### Teks Bacaan
Kepada Pak Wahyu,
Saya Jhi, saya mau bertanya tentang masalah penjualan rumah warisan.
4 tahun yg lalu ayah kami meninggal dan mewariskan sebuah rumah yang
cukup besar kepada kami (ibu dan 3 orang anak semua muslim). Masalahnya
salah satu saudara kami yang tinggal di rumah tersebut tidak ingin
menjualnya dengan cara tidak mau menandatangani apapun dokumen2 yang
berkaitan dengan jual-beli. Jalan musyawarah sudah kami tempuh tetapi
saudara saya tersebut tetap tidak mau bekerjasama.
Kami sudah berupaya mencari tahu bagaimana jalan keluar dari masalah
ini, diantaranya ada yang menyarankan ke pengadilan agama. Tapi kami
masih bingung karena keputusan pengadilan agama setahu saya hanya
mengatur pembagian hak waris, tidak mengatur legalitas jual-beli karena
proses jual-beli tetap harus melibatkan seluruh ahli waris.

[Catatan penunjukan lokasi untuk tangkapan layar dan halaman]
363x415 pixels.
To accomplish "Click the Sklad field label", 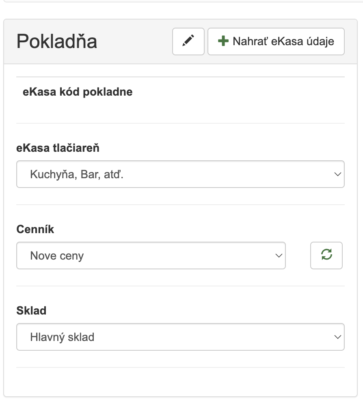I will (31, 311).
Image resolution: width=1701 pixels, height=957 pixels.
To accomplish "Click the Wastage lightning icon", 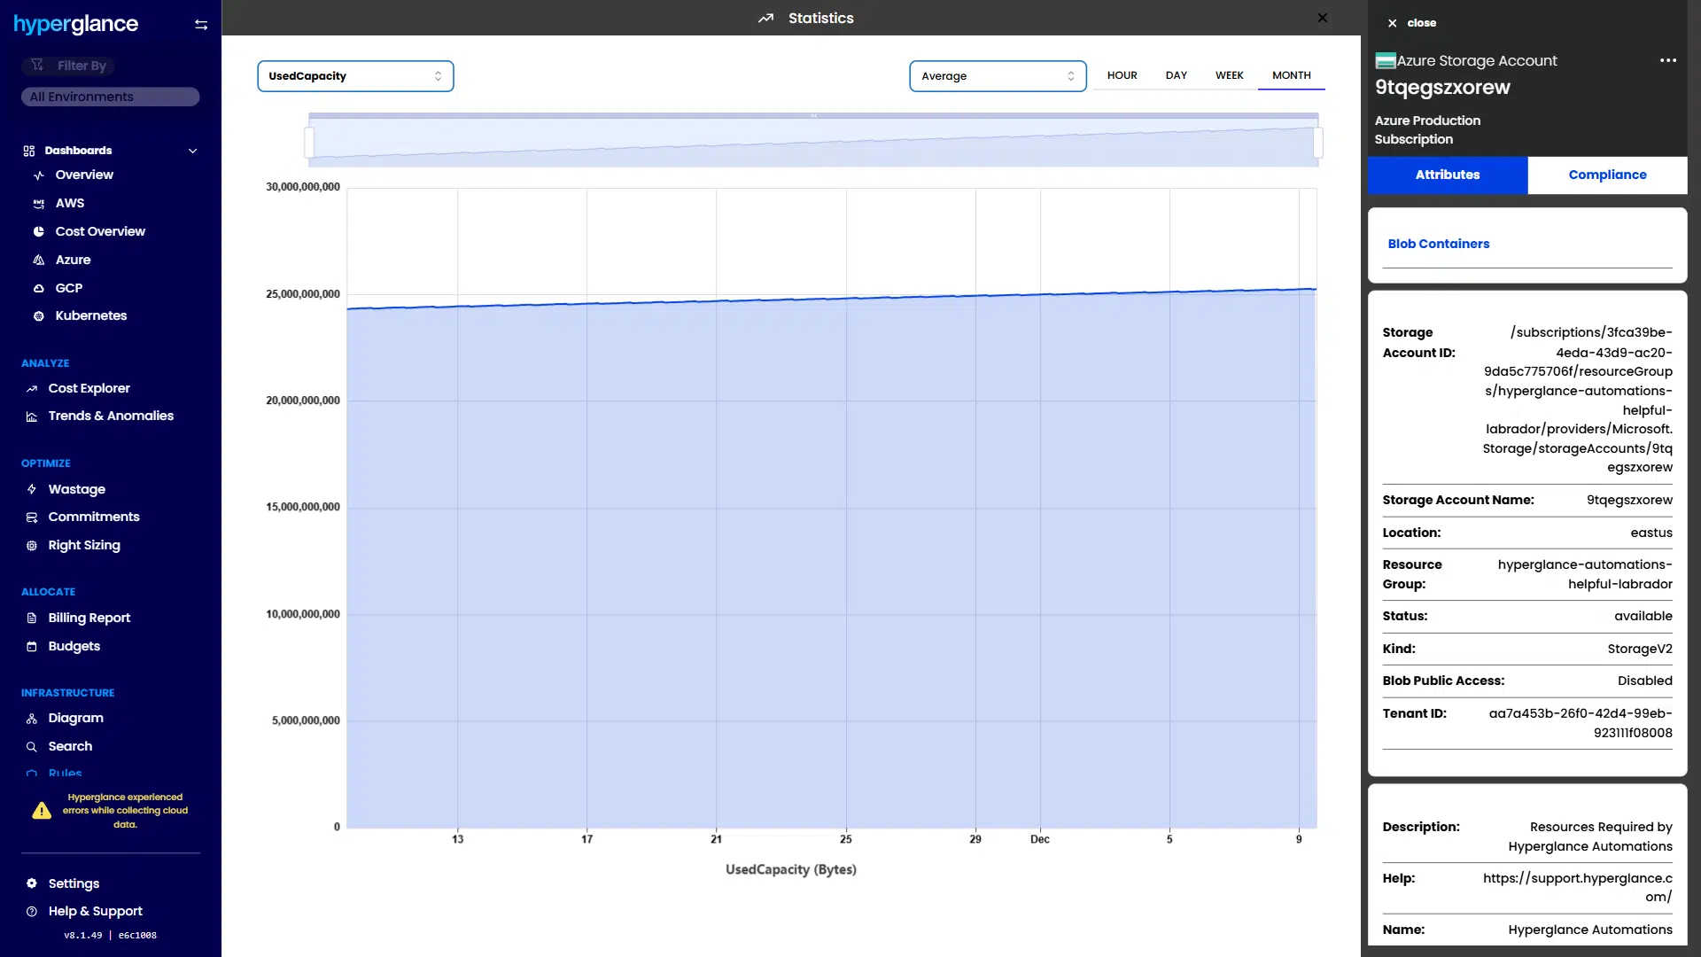I will tap(32, 489).
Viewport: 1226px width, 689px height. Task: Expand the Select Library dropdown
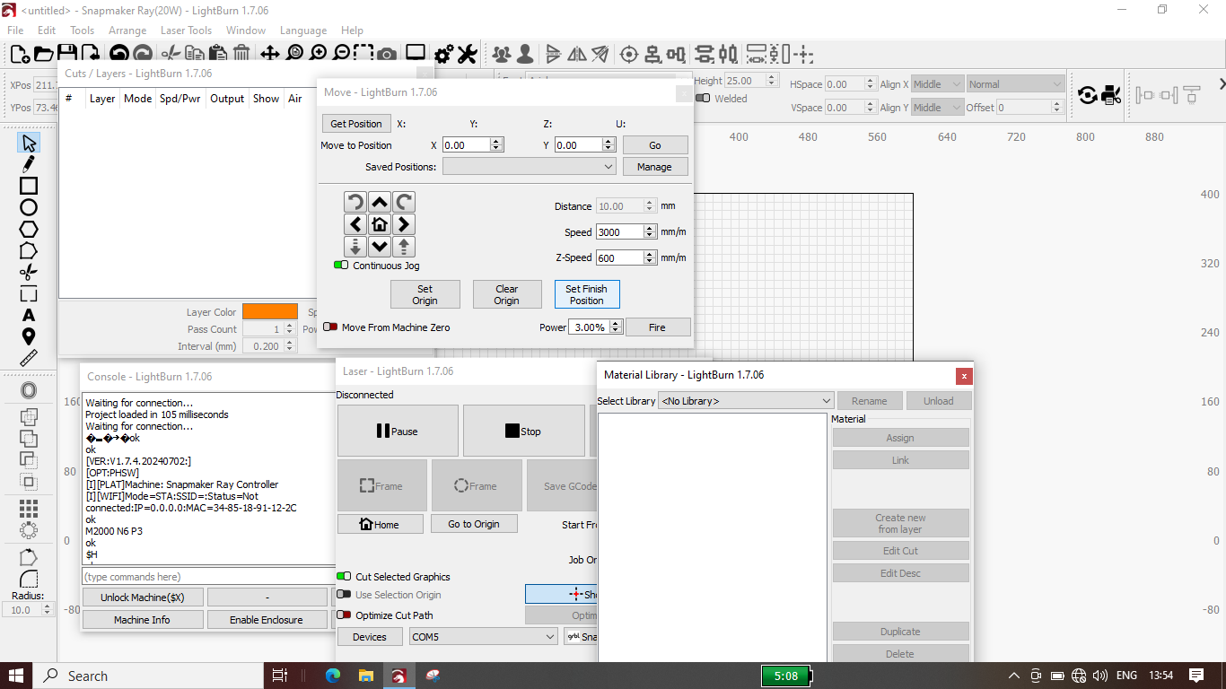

### Ketentuan Tugas
Tulis ulang kata demi kata seluruh surat tentang penjualan rumah warisan itu.

### Jawaban
Kepada Pak Wahyu,
Saya Jhi, saya mau bertanya tentang masalah penjualan rumah warisan.
4 tahun yg lalu ayah kami meninggal dan mewariskan sebuah rumah yang
cukup besar kepada kami (ibu dan 3 orang anak semua muslim). Masalahnya
salah satu saudara kami yang tinggal di rumah tersebut tidak ingin
menjualnya dengan cara tidak mau menandatangani apapun dokumen2 yang
berkaitan dengan jual-beli. Jalan musyawarah sudah kami tempuh tetapi
saudara saya tersebut tetap tidak mau bekerjasama.
Kami sudah berupaya mencari tahu bagaimana jalan keluar dari masalah
ini, diantaranya ada yang menyarankan ke pengadilan agama. Tapi kami
masih bingung karena keputusan pengadilan agama setahu saya hanya
mengatur pembagian hak waris, tidak mengatur legalitas jual-beli karena
proses jual-beli tetap harus melibatkan seluruh ahli waris.